El absentismo laboral en la crisis actual

Algunos empleados no valoran sus puestos de trabajo hasta que temen la Crisis

La crisis económica y laboral cambia muchas realidades, de hecho, ya nos hemos referido al conformismo nacido de la dificultad de conseguir un empleo que ha volcado a muchos parados a aceptar puestos de trabajo fuera de sus áreas profesionales, incluso con medias jornadas laborales sin haberlo querido así.

Usando un dicho popular, “cuando hay hambre no hay pan duro” y la frase parece explicar los cambios repentinos en el comportamiento de los trabajadores y parados a la hora de buscar empleo, evaluar una propuesta, negociar un salario y resignar un puñado de beneficios.

Ciertamente, la crisis económica en la que nos encontramos inmersos y que merece ser llamada “Recesión” ha provocado otros cambios inesperados en las conductas laborales. Cambios que ha provocado sospechas y opiniones encontradas entre quienes se encuentran de uno y otro lado de la vereda.
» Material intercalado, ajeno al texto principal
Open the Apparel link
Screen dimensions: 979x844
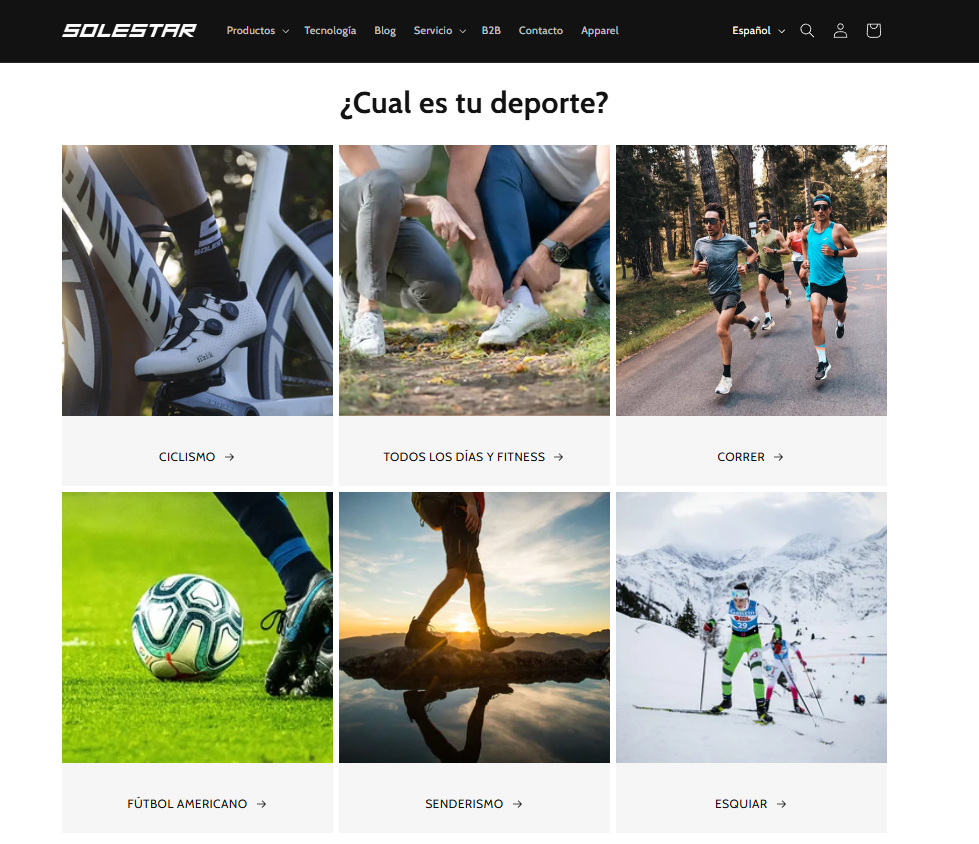coord(599,31)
Pero que la recesión económica haya bajado a casi la mitad el Absentismo Laboral es sólo otro de los efectos residuales de la crisis, curioso, por cierto pero que, si escarbamos un poco nos permite descubrir que existe un gran fraude respecto de las ausencias en el trabajo y, claro, que los medios de control para esta situación son obsoletos.

El absentismo laboral en España solía estar en torno al 7% hasta el año 2007, antes que la crisis estallara. Pero en el 2008, cuando la realidad económica del país comenzó a cambiar, el absentismo laboral descendió rápidamente al 4%. ¿Por qué, cómo? Todo tiene una respuesta sencilla.
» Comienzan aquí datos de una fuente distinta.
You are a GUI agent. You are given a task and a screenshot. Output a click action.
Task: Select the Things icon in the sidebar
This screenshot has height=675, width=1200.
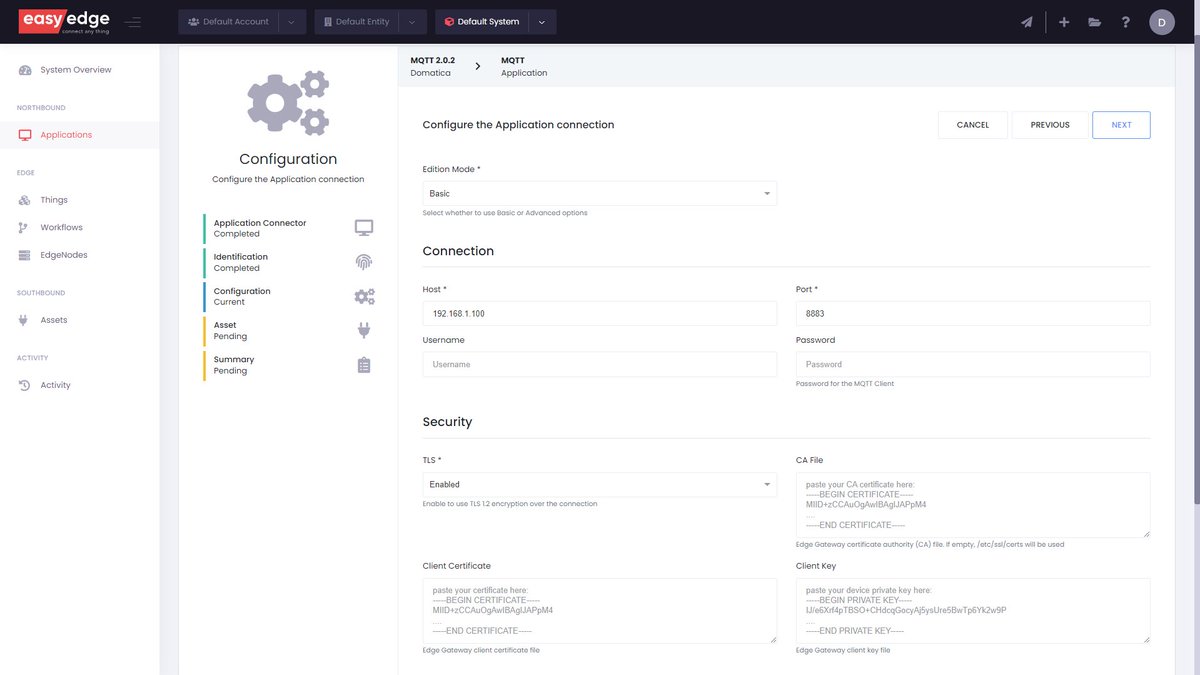tap(24, 199)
Existen pactos secretos entre empleadores y empleados que admiten la práctica de las ausencias injustificadas o llegadas tarde, salidas temprano, incluso días libre sin ir al trabajo y sin siquiera presentar una buena excusa al respecto. Práctica de un tipo o grupo de trabajadores con más picardía que ganas de trabajar, o de amiguismos que, en el espacio de trabajo brindan atribuciones que no fuguran en ningún contrato; el absentismo era una de esas verdades ocultas de las que todos saben y nadie habla.
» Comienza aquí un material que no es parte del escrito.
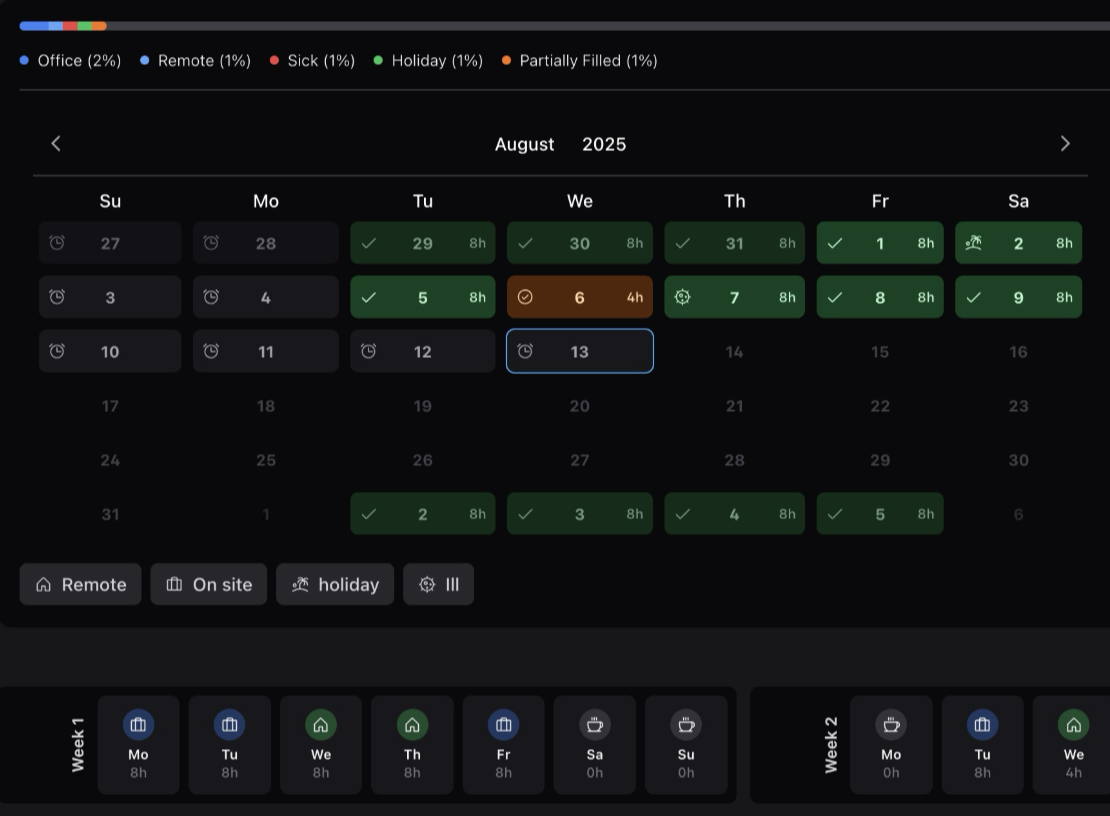1110x816 pixels.
Task: Click the sick icon on August 7
Action: point(683,297)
Por supuesto que no todos los empleados son así, ni todos los empleadores asienten este tipo de prácticas sin aplicar los castigos correspondientes, sin embargo, el Absentismo Injustificado existe y se ha legitimado.

Pero cuando la crisis arrecia y las empresas necesitan hacer ajustes, el temor por perder el empleo, ser reemplazados o caer en el recorte de alguna otra manera impensada, los empleados pícaros abandonan su práctica.

Ausencias injustificadas y enfermedades ficticias causaron a las empresas españolas costes anuales superiores a los 652 millones de euros.

¿Dónde está la picardía de embaucar y poner en riesgo la continuidad de una empresa por dormir unas horas más en día laboral?